The season may still be relatively young, but forward Michael Carcone is having the best offensive campaign the Tucson Roadrunners have ever seen.

And it’s not even all that close.

A year after setting Tucson’s team mark for goals in a single season, Carcone has spent most of early portion of the 2022-23 schedule looking like a reinvented player.

Sure, his own attempts at the net are still up there. But Carcone’s prowess seems to have shifted from prime goal scorer to elite setup man. His assist numbers have climbed as he feeds a bevy of talented newcomers to Tucson’s roster and Carcone, in turn, has raced up the league’s scoring charts.

But what if both versions of the 26-year-old journeyman forward just so happened to manifest themselves at the same time?

Watch out, AHL — and watch out, Roadrunners record books.

Carcone’s hat trick in Tuesday’s 7-2 home win over Coachella Valley was his first multi-goal output of the season ... and the 10th game over the last 12 he has recorded a point.

“It’s such a long season,” Carcone said of the ups and downs that get in the way of a player’s nightly output over a 72-game season. “I talked with Potsie (Roadrunners head coach Steve Potvin) about it all the time: you’re not going to play well for all 72.

“You know, some nights those shots are going to get blocked.

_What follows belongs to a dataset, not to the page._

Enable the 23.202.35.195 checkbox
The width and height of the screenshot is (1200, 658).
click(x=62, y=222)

Sometimes you’re going hit a post,” he added, noting that on other nights, like Tuesday, “it’s going to go in like it did tonight.”

Following the hat trick, his fourth in three years as a Roadrunner, Carcone entered the weekend as one of just two AHL players in the league’s top 10 in goals (11), assists (20), and points (31). His 31 points are tied for second overall.

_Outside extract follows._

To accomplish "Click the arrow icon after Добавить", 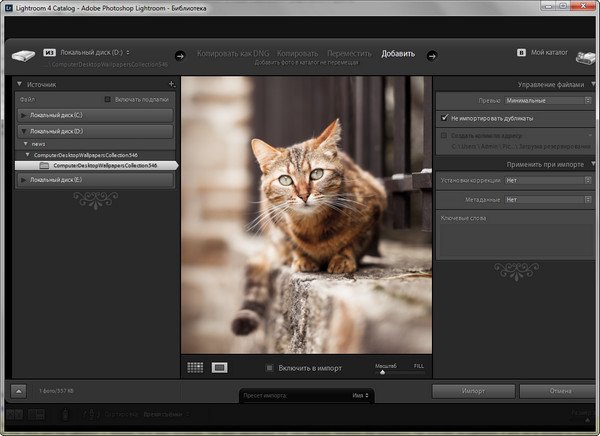I will click(433, 54).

Should Carcone keep up this torrid pace, he’ll not only break his own goal scoring mark but he’ll set the Roadrunners’ record for assists in a season, too.

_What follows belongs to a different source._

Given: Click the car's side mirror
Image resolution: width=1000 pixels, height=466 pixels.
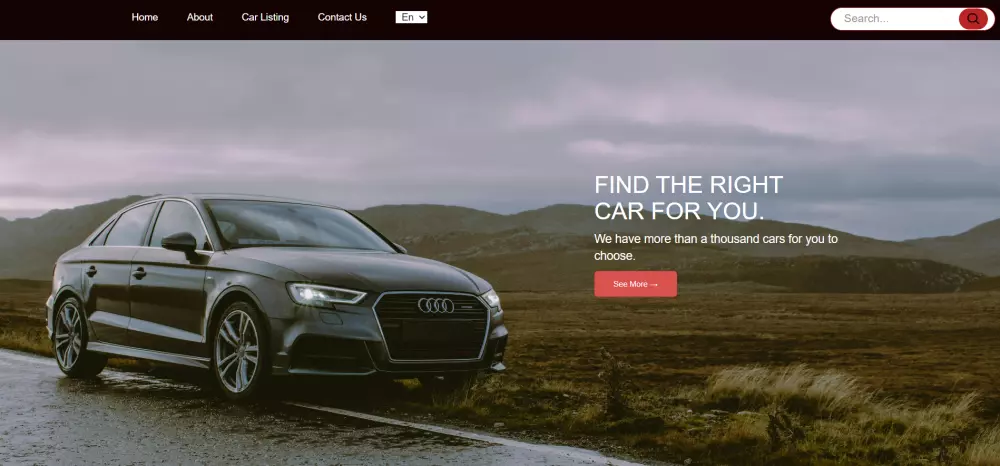Looking at the screenshot, I should 180,243.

Carcone would also be the first Roadrunner by a country mile to top 100 points in a season. The club mark is 67, set by Chris Mueller in the team’s inaugural year of 2016-17.

Last year’s Roadrunners wunderkind, Matias Maccelli, averaged 1.21 points per game while turning heads his first season of pro hockey in North America. With Maccelli in his first full season with the Arizona Coyotes, it’s Carcone who is leading the way offensively. He’s averaging 1.47 points per outing. Even legendary Tucson skaters like current Toronto Maple Leafs forward Michael Bunting never came close to the rate Carcone is producing — and that includes both goals and points.

Bunting owns the club’s career records for goals, assists and points, but Carcone is climbing fast. Carcone is already third on the Roadrunners career goal-scoring charts, and more than half-way to Bunting’s career points mark of 180. Bunting set that total playing in 260 games over five seasons with the Roadrunners. Carcone has skated for Tucson just 105 times.

And he hasn’t been afraid to get physical, either. Carcone’s second fight of the season came against Coachella Valley a day after his hat trick. The resulting penalty minutes put him in the Roadrunners all-time top-10 in that category, too.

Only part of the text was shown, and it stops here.